--- SUPPLIED MATERIAL ---
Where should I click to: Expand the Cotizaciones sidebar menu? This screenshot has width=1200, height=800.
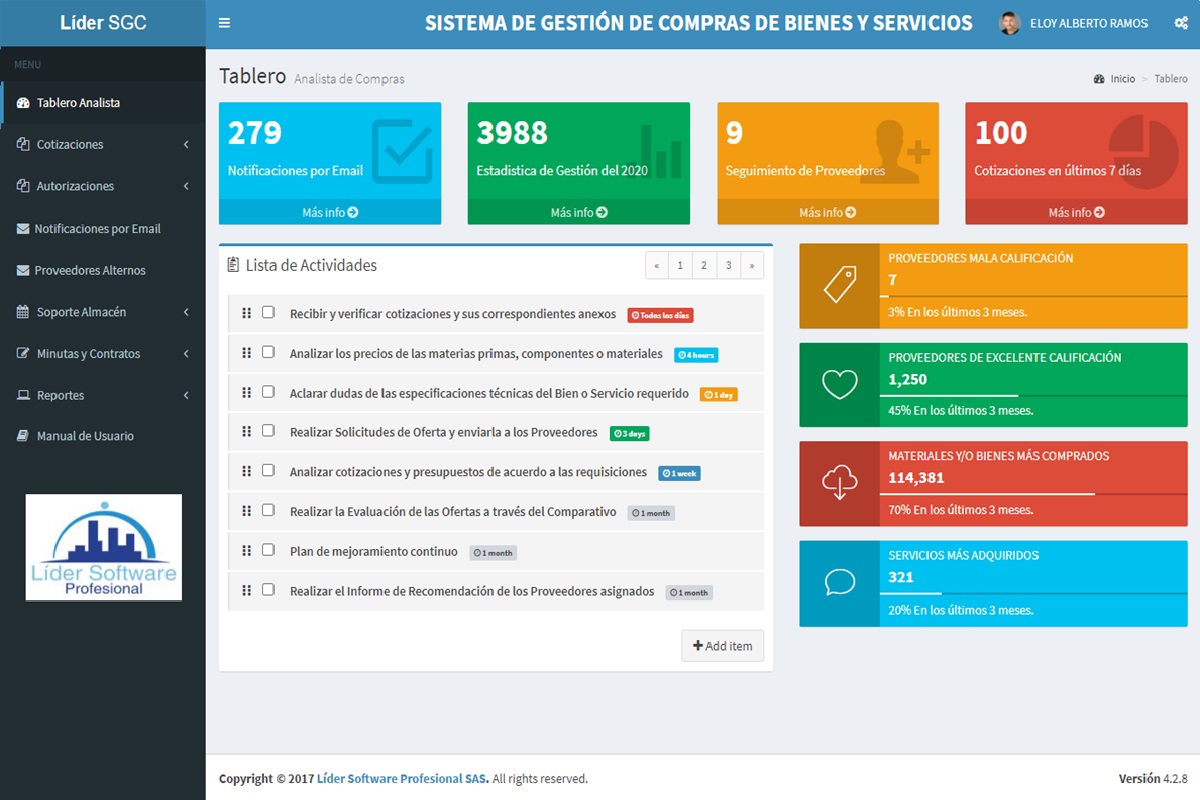click(102, 145)
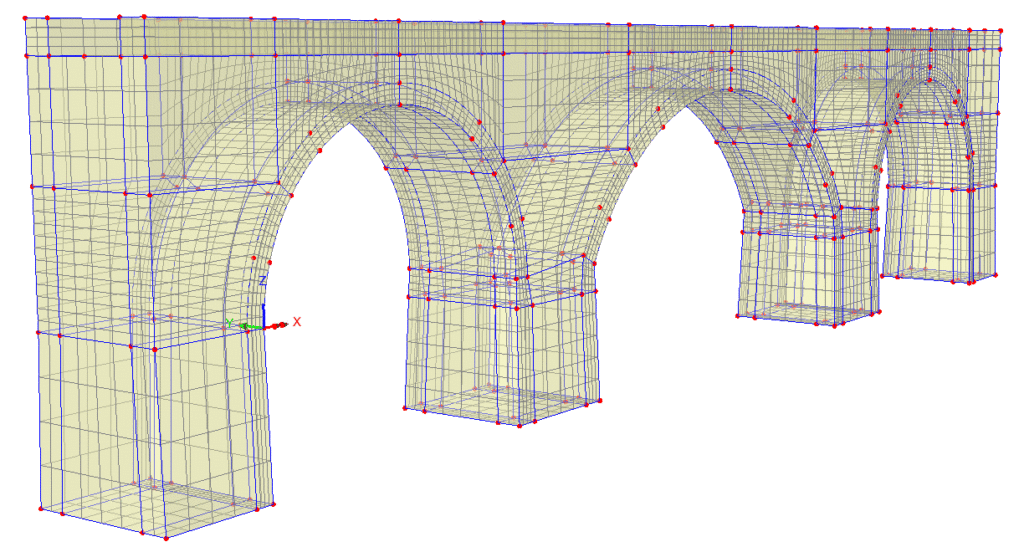Click the red X axis label
This screenshot has height=552, width=1024.
click(x=297, y=321)
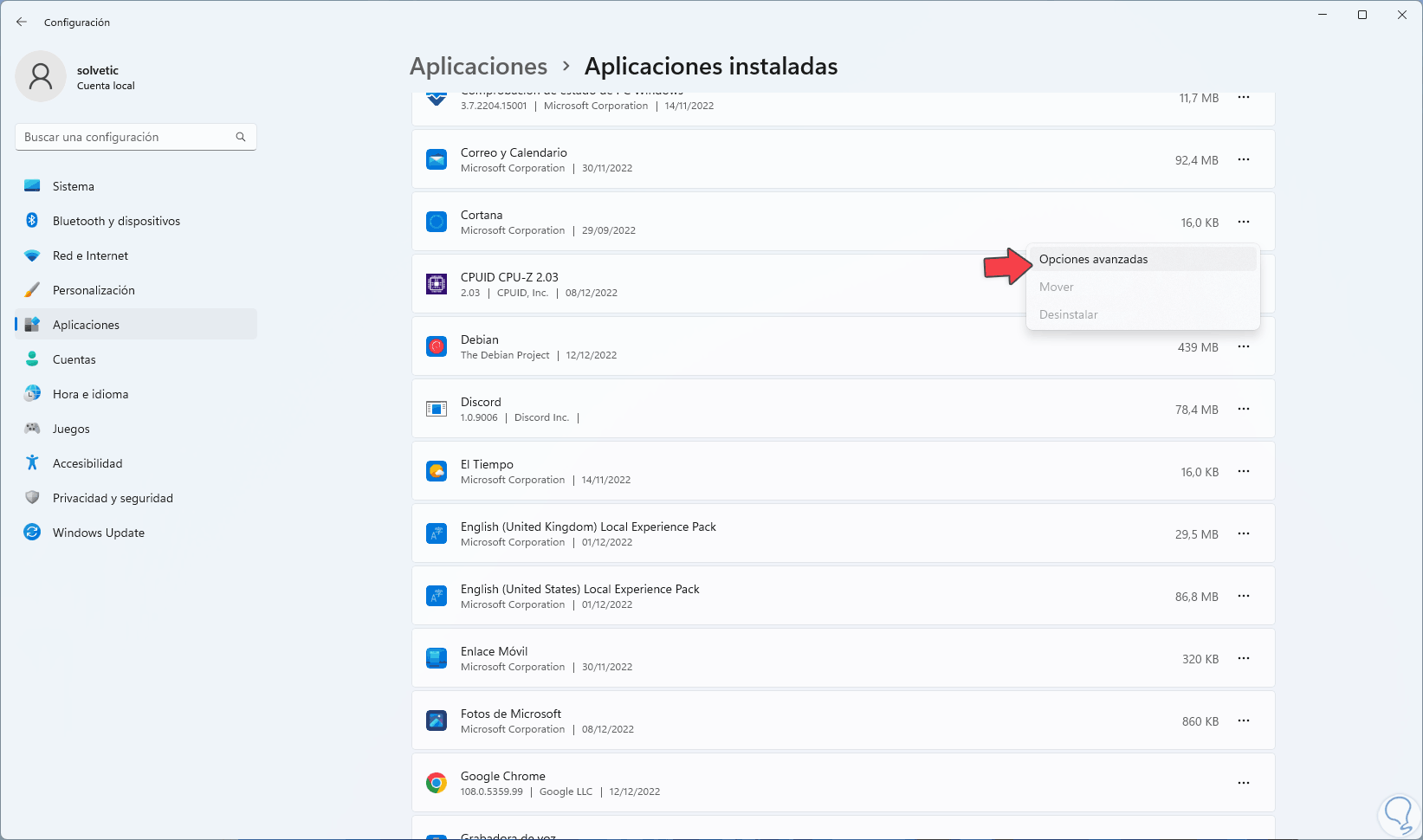
Task: Select Opciones avanzadas from context menu
Action: (x=1093, y=259)
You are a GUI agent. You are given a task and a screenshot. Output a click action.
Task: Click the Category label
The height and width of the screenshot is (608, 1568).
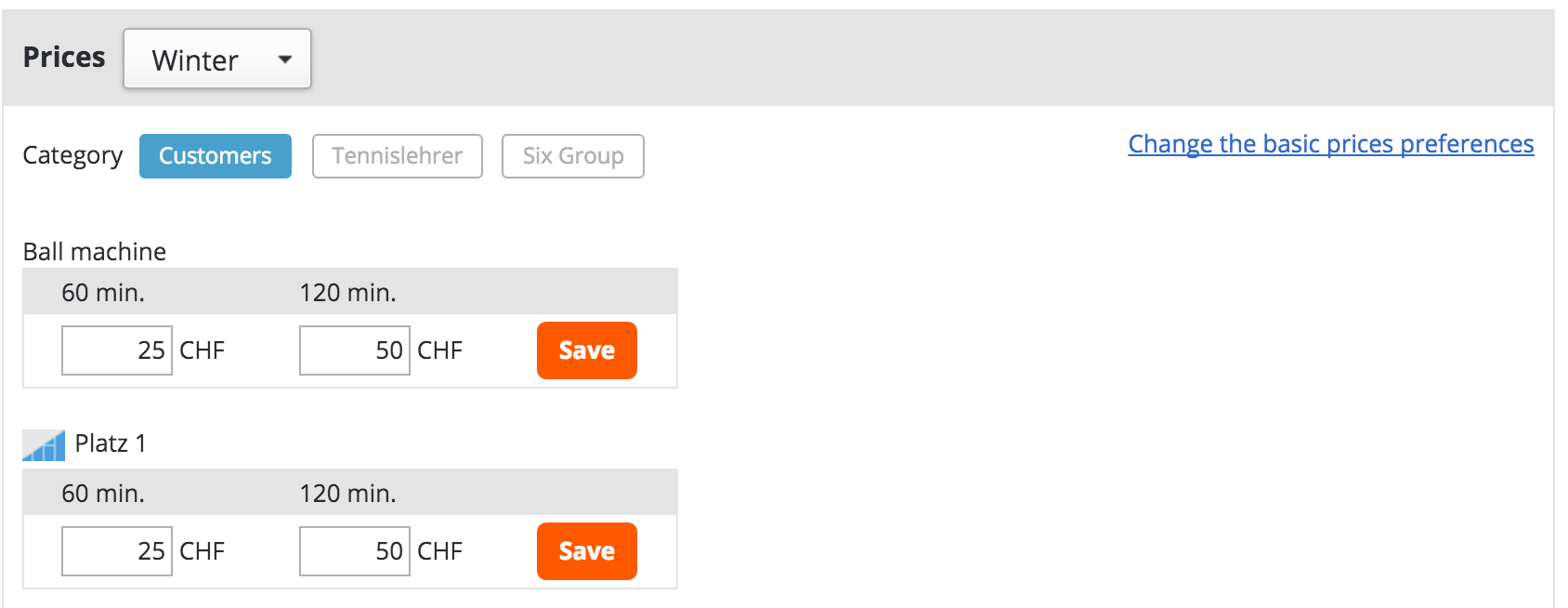point(72,155)
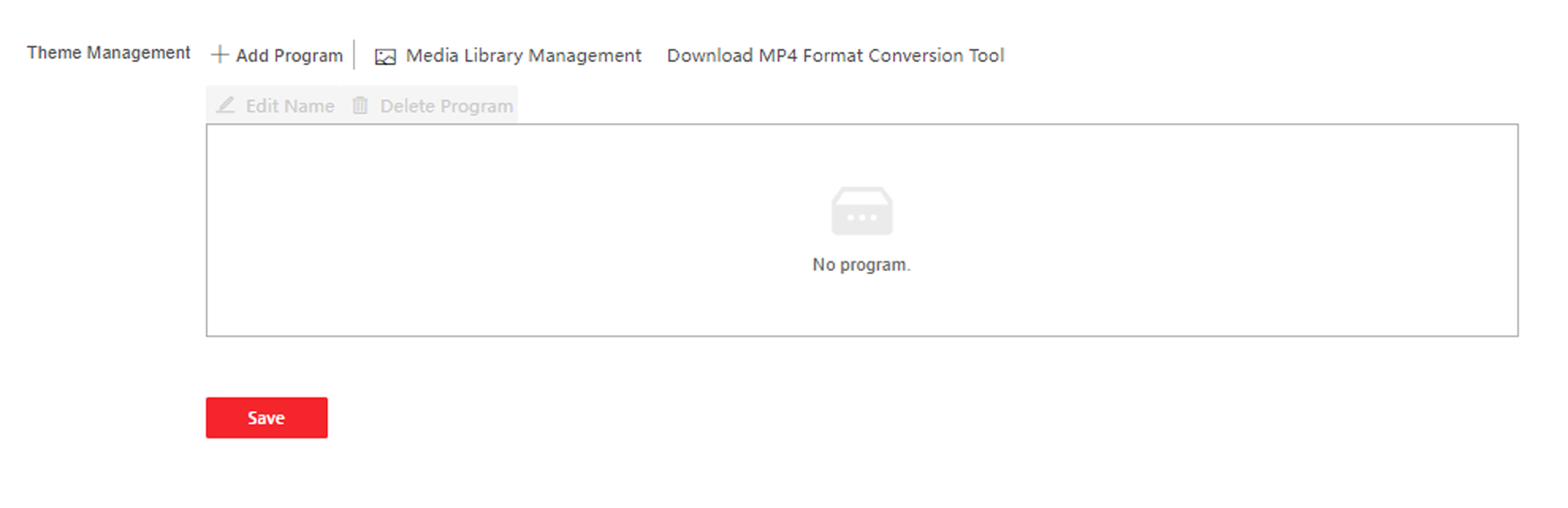Click the red Save button
This screenshot has width=1568, height=508.
267,418
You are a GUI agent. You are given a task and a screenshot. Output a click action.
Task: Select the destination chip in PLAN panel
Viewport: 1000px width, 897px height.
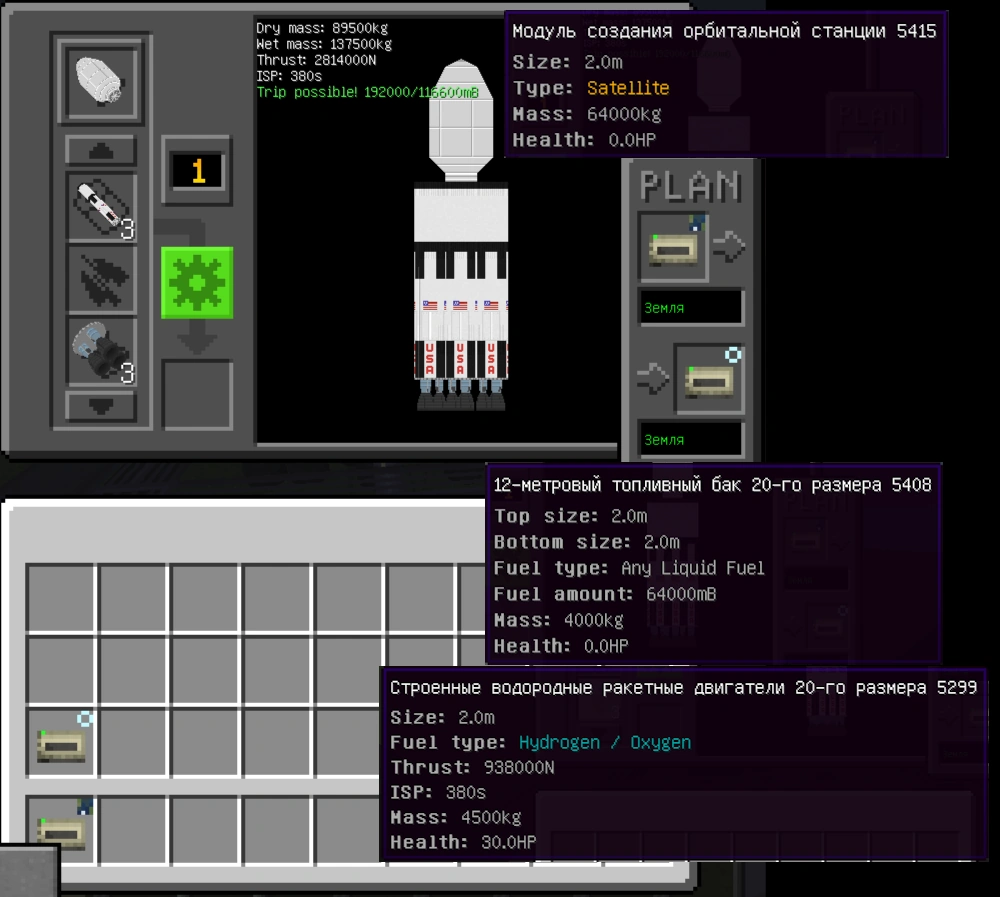coord(709,378)
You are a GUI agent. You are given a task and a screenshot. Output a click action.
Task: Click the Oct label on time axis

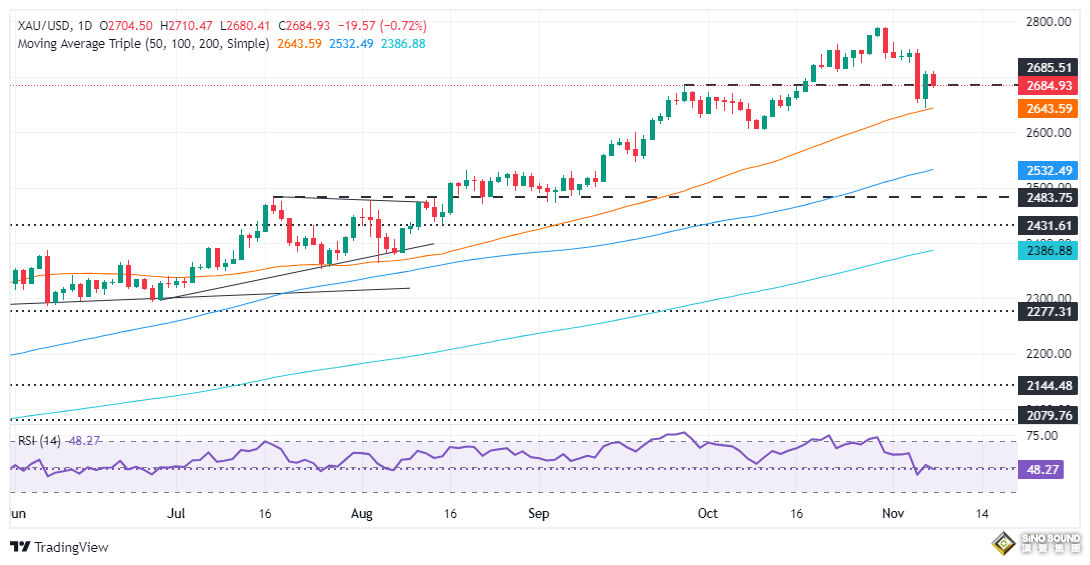tap(708, 513)
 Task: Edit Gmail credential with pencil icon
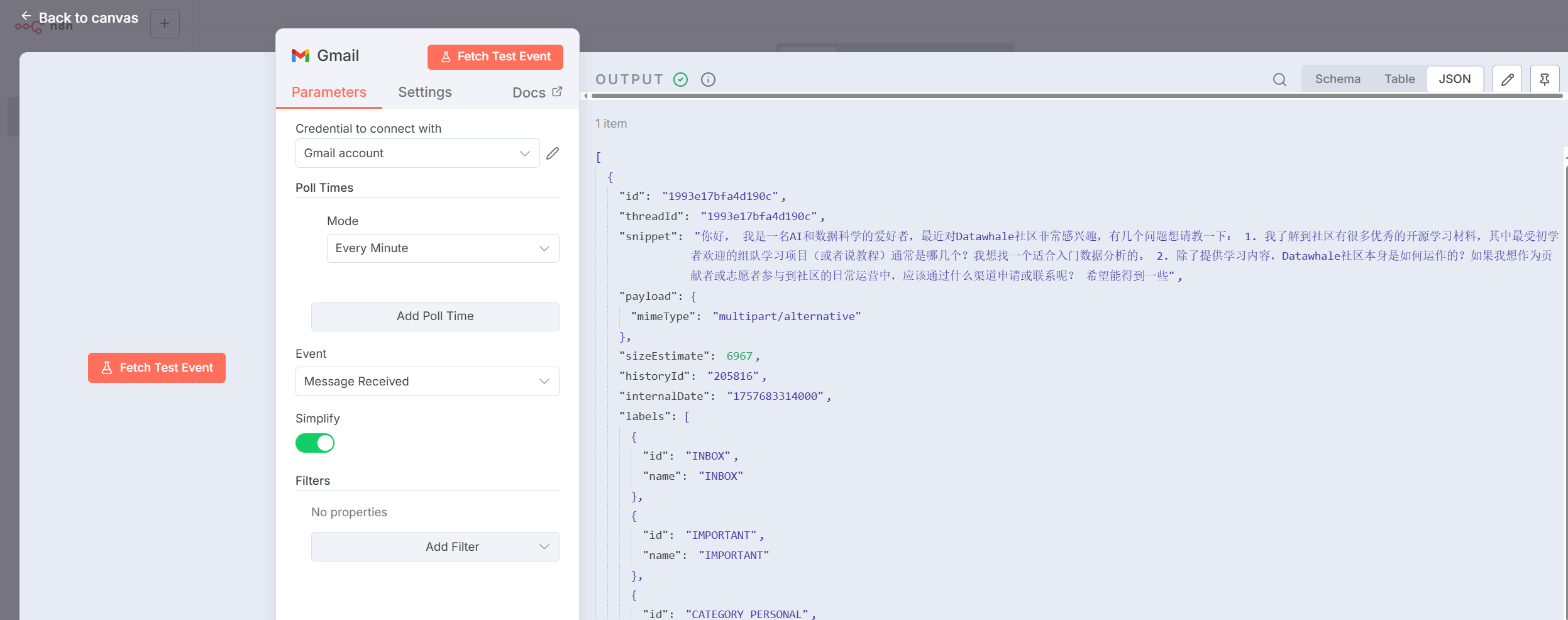553,153
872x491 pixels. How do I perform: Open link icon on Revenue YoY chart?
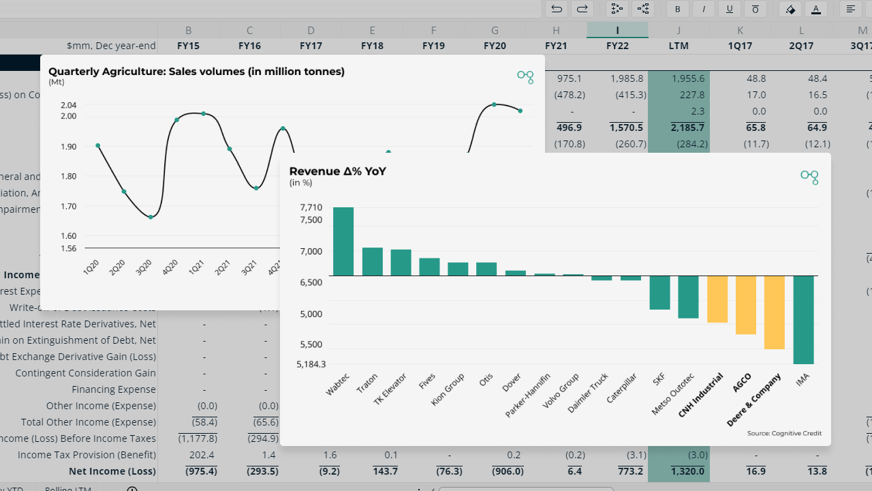pos(809,177)
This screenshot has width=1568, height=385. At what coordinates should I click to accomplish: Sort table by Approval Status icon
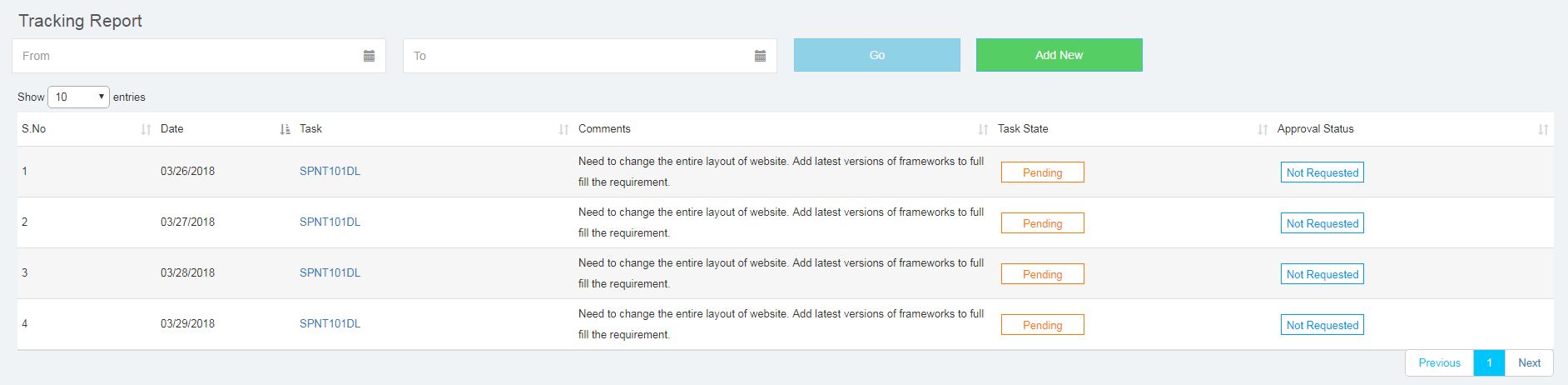point(1543,129)
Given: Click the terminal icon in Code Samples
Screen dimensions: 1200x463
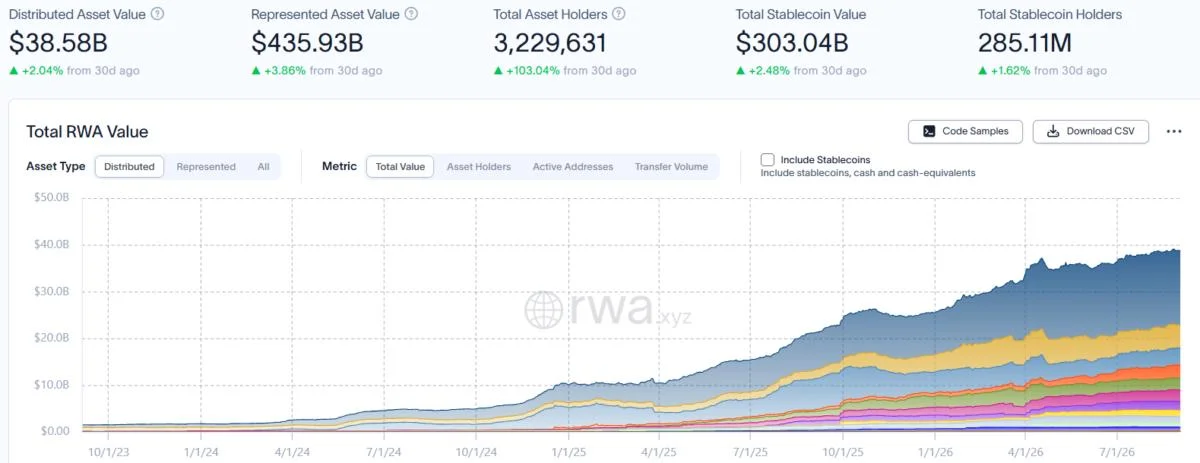Looking at the screenshot, I should [929, 131].
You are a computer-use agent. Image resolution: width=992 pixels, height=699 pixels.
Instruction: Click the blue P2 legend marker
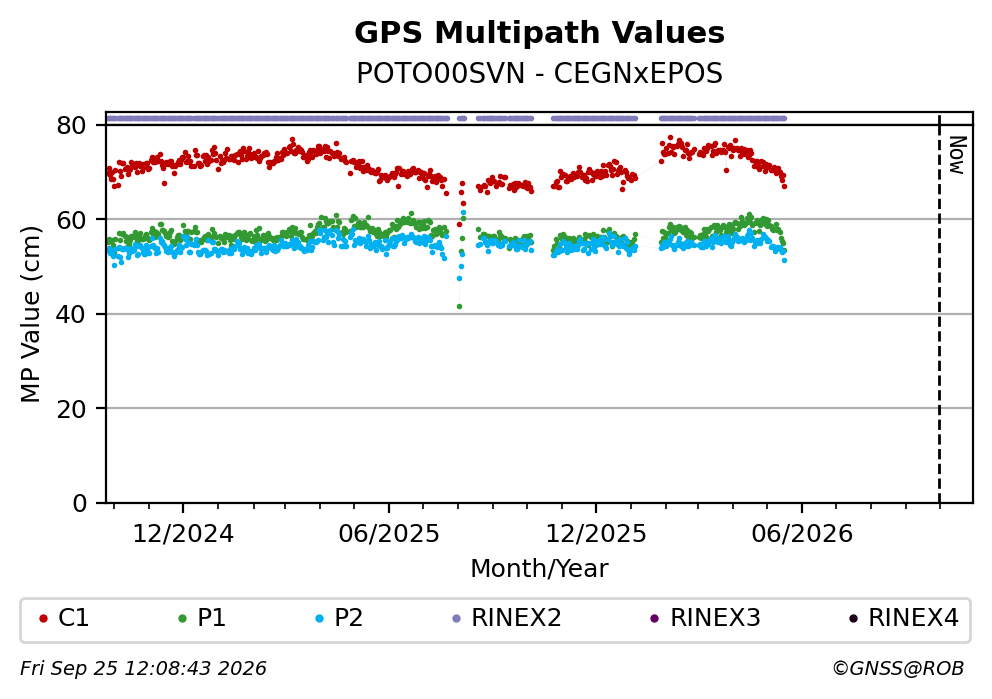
---
▶ _EXERCISE DETAILS_
Every line from the one containing "Viewport: 1000px width, 897px height." to the end of the material above is to be returned exactly, with the pictures left out.

▶ _TASK SOLUTION_
Viewport: 1000px width, 897px height.
coord(709,378)
You are a GUI agent. You are given a task and a screenshot. Output a click action.
Task: Click the Oct label on time axis

tap(708, 513)
 Task: Edit Gmail credential with pencil icon
553,153
872x491 pixels. How do I perform: Open link icon on Revenue YoY chart?
pos(809,177)
This screenshot has width=1568, height=385. At what coordinates should I click to accomplish: Sort table by Approval Status icon
point(1543,129)
Given: Click the terminal icon in Code Samples
Screen dimensions: 1200x463
Looking at the screenshot, I should [929, 131].
You are a computer-use agent. Image resolution: width=992 pixels, height=699 pixels.
Instruction: Click the blue P2 legend marker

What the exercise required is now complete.